Data extracts below:

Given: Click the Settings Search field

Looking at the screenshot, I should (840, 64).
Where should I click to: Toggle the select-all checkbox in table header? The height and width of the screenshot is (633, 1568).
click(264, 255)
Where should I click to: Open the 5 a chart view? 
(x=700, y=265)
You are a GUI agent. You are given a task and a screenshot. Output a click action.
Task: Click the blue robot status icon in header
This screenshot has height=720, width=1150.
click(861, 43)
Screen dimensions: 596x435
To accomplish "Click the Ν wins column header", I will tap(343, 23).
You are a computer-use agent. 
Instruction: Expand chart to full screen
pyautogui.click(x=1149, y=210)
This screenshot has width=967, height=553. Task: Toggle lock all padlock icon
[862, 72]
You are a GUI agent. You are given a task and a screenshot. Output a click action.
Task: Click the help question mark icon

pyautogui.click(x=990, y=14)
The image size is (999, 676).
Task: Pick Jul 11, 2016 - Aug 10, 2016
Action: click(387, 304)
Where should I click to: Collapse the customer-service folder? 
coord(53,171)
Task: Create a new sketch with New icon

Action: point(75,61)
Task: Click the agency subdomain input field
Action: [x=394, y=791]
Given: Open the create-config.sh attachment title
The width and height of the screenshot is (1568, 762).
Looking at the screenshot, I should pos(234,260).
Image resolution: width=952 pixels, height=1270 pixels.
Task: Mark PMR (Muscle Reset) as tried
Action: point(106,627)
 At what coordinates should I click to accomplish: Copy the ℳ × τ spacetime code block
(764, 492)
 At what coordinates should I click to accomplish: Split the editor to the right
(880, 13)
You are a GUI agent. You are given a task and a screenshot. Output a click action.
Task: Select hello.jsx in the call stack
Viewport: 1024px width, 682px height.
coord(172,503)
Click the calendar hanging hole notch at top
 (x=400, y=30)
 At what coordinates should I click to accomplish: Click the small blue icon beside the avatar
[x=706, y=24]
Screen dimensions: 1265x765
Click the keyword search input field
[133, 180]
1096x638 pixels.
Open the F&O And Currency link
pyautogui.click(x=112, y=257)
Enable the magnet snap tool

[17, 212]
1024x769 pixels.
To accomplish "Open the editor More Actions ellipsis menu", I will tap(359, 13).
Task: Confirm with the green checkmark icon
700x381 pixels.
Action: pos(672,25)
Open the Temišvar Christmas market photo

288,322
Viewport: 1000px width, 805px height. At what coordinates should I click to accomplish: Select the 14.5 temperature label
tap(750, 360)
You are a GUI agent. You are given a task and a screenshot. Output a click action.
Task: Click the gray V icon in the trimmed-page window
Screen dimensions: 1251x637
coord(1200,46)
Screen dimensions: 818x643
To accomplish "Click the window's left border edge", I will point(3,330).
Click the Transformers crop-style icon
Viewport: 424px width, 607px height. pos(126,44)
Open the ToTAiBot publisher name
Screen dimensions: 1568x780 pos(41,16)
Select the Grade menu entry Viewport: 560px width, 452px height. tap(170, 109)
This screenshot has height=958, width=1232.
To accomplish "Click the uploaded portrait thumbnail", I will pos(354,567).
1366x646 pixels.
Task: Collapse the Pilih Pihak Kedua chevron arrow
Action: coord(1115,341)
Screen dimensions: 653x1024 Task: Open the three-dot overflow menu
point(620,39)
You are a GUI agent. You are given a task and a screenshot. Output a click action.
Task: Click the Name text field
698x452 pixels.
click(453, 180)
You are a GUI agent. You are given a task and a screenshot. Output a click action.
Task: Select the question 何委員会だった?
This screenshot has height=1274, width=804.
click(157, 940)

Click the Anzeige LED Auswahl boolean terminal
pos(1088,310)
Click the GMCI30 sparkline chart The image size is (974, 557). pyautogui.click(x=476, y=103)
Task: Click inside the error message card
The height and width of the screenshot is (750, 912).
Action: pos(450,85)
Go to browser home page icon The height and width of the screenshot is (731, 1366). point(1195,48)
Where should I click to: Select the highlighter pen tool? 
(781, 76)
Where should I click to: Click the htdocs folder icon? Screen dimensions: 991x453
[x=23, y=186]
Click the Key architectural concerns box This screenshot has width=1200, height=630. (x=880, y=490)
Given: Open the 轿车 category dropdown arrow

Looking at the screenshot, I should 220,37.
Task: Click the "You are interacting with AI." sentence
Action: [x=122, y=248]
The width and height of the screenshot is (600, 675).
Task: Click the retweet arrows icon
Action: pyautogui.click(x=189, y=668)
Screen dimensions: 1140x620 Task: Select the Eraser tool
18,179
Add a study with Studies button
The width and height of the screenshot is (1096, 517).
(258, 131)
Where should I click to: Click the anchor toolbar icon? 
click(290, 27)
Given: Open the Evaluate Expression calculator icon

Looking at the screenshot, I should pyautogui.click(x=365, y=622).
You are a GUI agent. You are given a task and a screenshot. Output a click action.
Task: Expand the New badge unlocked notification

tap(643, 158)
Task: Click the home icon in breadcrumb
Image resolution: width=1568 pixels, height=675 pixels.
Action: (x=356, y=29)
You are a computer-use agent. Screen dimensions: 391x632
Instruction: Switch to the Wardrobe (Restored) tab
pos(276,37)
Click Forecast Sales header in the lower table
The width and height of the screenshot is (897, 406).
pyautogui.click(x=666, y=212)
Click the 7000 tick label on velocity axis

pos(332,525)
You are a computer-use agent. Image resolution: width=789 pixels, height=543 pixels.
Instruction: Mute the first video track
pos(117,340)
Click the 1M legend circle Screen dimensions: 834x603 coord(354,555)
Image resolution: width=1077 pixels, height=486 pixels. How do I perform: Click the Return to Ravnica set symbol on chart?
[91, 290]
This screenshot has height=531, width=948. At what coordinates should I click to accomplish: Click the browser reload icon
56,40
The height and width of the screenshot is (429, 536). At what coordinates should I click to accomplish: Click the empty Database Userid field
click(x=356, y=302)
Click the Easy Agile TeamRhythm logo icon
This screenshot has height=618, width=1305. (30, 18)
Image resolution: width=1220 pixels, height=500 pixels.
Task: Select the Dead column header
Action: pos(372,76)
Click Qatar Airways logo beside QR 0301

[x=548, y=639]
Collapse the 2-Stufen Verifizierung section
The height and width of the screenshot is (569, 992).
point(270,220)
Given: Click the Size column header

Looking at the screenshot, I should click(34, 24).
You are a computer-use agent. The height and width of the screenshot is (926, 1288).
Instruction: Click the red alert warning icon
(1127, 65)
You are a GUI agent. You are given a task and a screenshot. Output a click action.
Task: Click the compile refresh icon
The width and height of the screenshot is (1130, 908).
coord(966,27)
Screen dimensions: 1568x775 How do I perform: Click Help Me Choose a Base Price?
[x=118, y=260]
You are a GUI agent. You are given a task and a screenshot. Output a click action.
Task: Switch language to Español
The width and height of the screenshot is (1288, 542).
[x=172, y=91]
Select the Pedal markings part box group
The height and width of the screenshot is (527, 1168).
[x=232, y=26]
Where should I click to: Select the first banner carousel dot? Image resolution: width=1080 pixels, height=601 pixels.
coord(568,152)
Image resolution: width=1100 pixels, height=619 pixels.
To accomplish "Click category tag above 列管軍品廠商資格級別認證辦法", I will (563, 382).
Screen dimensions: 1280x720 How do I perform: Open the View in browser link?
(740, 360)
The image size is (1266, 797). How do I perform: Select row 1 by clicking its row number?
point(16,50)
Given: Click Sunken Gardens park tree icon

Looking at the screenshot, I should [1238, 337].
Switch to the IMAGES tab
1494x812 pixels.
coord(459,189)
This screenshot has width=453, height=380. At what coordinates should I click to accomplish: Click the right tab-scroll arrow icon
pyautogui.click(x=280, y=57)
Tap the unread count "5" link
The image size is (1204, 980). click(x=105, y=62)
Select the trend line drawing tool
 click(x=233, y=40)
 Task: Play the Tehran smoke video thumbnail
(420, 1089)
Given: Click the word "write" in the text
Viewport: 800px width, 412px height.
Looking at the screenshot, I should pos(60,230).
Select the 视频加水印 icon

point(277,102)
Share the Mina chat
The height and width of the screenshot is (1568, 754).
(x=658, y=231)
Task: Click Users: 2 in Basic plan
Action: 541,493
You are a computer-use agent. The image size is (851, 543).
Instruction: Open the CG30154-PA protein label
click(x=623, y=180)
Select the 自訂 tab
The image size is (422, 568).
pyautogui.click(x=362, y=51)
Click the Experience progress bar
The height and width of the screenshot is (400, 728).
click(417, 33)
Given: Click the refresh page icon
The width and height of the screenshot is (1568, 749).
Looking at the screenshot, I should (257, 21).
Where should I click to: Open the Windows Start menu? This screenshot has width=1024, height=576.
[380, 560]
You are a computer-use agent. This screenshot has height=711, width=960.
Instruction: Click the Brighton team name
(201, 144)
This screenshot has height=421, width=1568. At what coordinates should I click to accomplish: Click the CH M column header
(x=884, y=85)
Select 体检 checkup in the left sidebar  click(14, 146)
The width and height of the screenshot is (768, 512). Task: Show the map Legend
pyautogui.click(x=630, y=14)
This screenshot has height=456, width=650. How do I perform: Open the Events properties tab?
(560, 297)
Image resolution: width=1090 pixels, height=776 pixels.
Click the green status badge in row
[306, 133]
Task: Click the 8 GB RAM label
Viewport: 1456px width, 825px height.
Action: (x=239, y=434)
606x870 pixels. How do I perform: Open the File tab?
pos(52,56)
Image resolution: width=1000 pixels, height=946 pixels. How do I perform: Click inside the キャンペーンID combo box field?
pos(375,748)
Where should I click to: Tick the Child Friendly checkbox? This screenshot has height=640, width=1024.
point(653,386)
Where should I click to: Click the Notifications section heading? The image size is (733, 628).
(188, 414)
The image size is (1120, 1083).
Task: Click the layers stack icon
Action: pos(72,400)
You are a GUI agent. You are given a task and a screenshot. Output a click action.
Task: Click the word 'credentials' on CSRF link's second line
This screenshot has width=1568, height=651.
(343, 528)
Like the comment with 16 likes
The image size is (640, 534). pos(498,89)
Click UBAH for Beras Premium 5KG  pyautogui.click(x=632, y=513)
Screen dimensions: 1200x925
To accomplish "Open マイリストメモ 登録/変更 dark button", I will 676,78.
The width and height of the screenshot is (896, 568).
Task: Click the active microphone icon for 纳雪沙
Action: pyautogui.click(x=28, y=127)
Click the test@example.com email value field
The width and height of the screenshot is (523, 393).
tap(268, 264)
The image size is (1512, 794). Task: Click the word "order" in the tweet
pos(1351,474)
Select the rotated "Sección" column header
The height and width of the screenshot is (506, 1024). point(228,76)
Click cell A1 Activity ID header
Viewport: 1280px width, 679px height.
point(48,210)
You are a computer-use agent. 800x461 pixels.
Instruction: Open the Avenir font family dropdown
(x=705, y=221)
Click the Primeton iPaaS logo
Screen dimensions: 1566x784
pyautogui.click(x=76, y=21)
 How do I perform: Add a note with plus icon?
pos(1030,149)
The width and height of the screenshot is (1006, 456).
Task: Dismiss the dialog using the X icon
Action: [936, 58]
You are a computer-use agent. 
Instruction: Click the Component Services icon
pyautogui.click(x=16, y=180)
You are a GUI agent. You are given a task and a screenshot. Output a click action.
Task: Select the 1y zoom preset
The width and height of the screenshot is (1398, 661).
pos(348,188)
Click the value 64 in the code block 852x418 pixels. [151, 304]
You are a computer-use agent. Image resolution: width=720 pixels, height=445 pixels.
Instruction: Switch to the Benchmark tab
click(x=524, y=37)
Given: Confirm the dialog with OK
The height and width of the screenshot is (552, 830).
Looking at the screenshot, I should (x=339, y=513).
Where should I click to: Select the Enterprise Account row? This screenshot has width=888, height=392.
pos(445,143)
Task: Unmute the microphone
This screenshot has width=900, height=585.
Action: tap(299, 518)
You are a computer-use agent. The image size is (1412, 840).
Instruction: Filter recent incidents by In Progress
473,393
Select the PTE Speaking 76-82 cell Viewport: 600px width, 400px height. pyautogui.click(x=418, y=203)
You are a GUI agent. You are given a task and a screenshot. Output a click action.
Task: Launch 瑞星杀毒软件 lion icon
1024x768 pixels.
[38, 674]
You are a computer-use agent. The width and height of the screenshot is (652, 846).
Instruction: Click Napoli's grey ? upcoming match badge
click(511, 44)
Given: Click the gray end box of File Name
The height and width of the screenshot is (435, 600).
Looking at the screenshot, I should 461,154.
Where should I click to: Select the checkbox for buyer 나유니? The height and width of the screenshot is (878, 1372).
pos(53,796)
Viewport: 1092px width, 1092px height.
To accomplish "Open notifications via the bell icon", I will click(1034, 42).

End of Data extracts.

## About this exercise
The response must repeat exactly the lines from the top of the material through the line containing "Task: Select hello.jsx in the call stack", both included, with no other output.

## Expected answer
Given: Click the Settings Search field

Looking at the screenshot, I should (840, 64).
Where should I click to: Toggle the select-all checkbox in table header? The height and width of the screenshot is (633, 1568).
click(264, 255)
Where should I click to: Open the 5 a chart view? 
(x=700, y=265)
You are a GUI agent. You are given a task and a screenshot. Output a click action.
Task: Click the blue robot status icon in header
This screenshot has height=720, width=1150.
click(861, 43)
Screen dimensions: 596x435
To accomplish "Click the Ν wins column header", I will tap(343, 23).
You are a computer-use agent. 
Instruction: Expand chart to full screen
pyautogui.click(x=1149, y=210)
This screenshot has width=967, height=553. Task: Toggle lock all padlock icon
[862, 72]
You are a GUI agent. You are given a task and a screenshot. Output a click action.
Task: Click the help question mark icon

pyautogui.click(x=990, y=14)
The image size is (999, 676).
Task: Pick Jul 11, 2016 - Aug 10, 2016
Action: click(387, 304)
Where should I click to: Collapse the customer-service folder? 
coord(53,171)
Task: Create a new sketch with New icon

Action: point(75,61)
Task: Click the agency subdomain input field
Action: [x=394, y=791]
Given: Open the create-config.sh attachment title
The width and height of the screenshot is (1568, 762).
Looking at the screenshot, I should pos(234,260).
Image resolution: width=952 pixels, height=1270 pixels.
Task: Mark PMR (Muscle Reset) as tried
Action: point(106,627)
 At what coordinates should I click to accomplish: Copy the ℳ × τ spacetime code block
(764, 492)
 At what coordinates should I click to accomplish: Split the editor to the right
(880, 13)
You are a GUI agent. You are given a task and a screenshot. Output a click action.
Task: Select hello.jsx in the call stack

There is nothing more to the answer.